Jobs:
- a) Answer these questions from the commit diff, one line each:
(i) Which library outside `cuda.bindings` does the package comment name as one that might find the test helpers useful?
(ii) What value does `expected_device_arch_int` get when `expected_device_arch` equals "FERMI"?
(iii) Which decorator is applied to `unsupported_before`?
- b) Reproduce the stretch of the commit diff from "Backport nvml tests" through "change without notice.", word for word.

Supplied passage:
• • • • •
Backport nvml tests

mdboom · mdboom · commit a6c4e2052eb8 · 2026-01-28T08:49:52.000-05:00
diff --git a/cuda_bindings/cuda/bindings/_test_helpers/__init__.py b/cuda_bindings/cuda/bindings/_test_helpers/__init__.py
@@ -0,0 +1,6 @@
+# SPDX-FileCopyrightText: Copyright (c) 2026 NVIDIA CORPORATION & AFFILIATES. All rights reserved.
+# SPDX-License-Identifier: LicenseRef-NVIDIA-SOFTWARE-LICENSE
+
+
+# This package contains test helper utilities that may also be useful for other libraries outside of `cuda.bindings`,
+# such as `cuda.core`. These utilities are not part of the public API of `cuda.bindings` and may change without notice.
diff --git a/cuda_bindings/cuda/bindings/_test_helpers/arch_check.py b/cuda_bindings/cuda/bindings/_test_helpers/arch_check.py
@@ -0,0 +1,49 @@
+# SPDX-FileCopyrightText: Copyright (c) 2026 NVIDIA CORPORATION & AFFILIATES. All rights reserved.
+# SPDX-License-Identifier: LicenseRef-NVIDIA-SOFTWARE-LICENSE
+
+
+from contextlib import contextmanager
+
+import pytest
+
+from cuda.bindings import _nvml as nvml
+
+
+@contextmanager
+def unsupported_before(device: int, expected_device_arch: nvml.DeviceArch | str | None):
+    device_arch = nvml.device_get_architecture(device)
+
+    if isinstance(expected_device_arch, nvml.DeviceArch):
+        expected_device_arch_int = int(expected_device_arch)
+    elif expected_device_arch == "FERMI":
+        expected_device_arch_int = 1
+    else:
+        expected_device_arch_int = 0
+
+    if expected_device_arch is None or expected_device_arch == "HAS_INFOROM" or device_arch == nvml.DeviceArch.UNKNOWN:
+        # In this case, we don't /know/ if it will fail, but we are ok if it
+        # does or does not.
+
+        # TODO: There are APIs that are documented as supported only if the
+        # device has an InfoROM, but I couldn't find a way to detect that.  For
+        # now, they are just handled as "possibly failing".
• • • • •
Supplied data:
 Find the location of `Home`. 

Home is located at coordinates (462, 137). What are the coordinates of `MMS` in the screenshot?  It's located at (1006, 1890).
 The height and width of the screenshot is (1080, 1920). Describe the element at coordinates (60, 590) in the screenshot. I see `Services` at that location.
• • • • •
Expected outputs:
- a)
(i) `cuda.core`
(ii) 1
(iii) `@contextmanager`

- b)
Backport nvml tests

mdboom · mdboom · commit a6c4e2052eb8 · 2026-01-28T08:49:52.000-05:00
diff --git a/cuda_bindings/cuda/bindings/_test_helpers/__init__.py b/cuda_bindings/cuda/bindings/_test_helpers/__init__.py
@@ -0,0 +1,6 @@
+# SPDX-FileCopyrightText: Copyright (c) 2026 NVIDIA CORPORATION & AFFILIATES. All rights reserved.
+# SPDX-License-Identifier: LicenseRef-NVIDIA-SOFTWARE-LICENSE
+
+
+# This package contains test helper utilities that may also be useful for other libraries outside of `cuda.bindings`,
+# such as `cuda.core`. These utilities are not part of the public API of `cuda.bindings` and may change without notice.